━━ RECORDS FOR PROCESSING

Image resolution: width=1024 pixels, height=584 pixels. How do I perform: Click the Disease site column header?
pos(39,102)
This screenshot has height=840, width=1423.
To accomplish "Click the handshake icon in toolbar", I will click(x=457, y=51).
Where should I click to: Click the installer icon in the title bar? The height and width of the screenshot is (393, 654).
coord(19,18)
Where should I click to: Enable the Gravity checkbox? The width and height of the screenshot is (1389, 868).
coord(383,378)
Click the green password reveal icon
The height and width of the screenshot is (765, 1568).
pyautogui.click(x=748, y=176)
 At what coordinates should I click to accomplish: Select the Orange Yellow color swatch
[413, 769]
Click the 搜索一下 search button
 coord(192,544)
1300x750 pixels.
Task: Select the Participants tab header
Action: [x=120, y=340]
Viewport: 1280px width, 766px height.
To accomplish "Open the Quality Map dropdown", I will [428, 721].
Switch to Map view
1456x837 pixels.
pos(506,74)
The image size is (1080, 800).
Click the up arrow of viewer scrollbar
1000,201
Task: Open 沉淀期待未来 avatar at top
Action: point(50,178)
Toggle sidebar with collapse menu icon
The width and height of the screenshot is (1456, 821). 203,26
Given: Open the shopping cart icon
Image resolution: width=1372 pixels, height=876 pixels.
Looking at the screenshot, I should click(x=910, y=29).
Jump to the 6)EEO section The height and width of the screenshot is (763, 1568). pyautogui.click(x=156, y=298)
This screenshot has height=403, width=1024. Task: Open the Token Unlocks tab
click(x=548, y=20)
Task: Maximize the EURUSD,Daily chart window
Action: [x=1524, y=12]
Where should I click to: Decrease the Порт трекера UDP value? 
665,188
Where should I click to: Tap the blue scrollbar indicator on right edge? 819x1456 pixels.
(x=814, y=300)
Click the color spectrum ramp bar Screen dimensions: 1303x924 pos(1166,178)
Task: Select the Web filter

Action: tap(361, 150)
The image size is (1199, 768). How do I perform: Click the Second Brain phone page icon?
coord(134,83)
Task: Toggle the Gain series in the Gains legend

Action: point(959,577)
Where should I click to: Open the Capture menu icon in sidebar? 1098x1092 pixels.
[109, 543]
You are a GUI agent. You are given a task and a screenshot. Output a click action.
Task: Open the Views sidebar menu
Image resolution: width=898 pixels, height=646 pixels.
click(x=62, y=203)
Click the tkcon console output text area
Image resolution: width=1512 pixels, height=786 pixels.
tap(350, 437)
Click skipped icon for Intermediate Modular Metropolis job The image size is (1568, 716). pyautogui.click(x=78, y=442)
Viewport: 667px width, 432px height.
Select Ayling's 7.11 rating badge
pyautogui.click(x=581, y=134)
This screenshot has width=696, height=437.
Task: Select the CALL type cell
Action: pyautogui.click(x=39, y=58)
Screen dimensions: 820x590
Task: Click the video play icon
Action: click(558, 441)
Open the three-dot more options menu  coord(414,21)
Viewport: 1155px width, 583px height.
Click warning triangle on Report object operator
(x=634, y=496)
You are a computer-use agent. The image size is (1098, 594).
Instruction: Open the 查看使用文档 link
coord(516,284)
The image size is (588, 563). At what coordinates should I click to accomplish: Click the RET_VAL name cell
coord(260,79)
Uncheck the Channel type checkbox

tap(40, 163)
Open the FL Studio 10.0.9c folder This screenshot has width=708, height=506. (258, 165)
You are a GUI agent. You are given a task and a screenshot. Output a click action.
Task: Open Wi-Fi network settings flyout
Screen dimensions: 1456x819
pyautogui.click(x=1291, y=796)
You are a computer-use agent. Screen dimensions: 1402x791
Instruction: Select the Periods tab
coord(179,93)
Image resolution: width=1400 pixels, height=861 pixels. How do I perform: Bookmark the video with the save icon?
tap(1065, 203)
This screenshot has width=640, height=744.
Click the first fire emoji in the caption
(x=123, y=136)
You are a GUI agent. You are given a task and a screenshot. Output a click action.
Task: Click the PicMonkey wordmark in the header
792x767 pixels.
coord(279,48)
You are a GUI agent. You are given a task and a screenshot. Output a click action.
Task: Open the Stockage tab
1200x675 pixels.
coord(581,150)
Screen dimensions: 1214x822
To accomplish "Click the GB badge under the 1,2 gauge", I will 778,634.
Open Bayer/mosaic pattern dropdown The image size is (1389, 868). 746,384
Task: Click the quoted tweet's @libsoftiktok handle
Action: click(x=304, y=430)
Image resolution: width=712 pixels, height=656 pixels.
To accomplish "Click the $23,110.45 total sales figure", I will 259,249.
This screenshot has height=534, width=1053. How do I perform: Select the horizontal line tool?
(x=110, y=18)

━━━━

== ASSIGNMENT ==
Look through the entries and return every line where "computer" appears.

== TASK RESPONSE ==
You are a computer-use agent. The image size is (1098, 594).
You are a computer-use agent. Screen dimensions: 1402x791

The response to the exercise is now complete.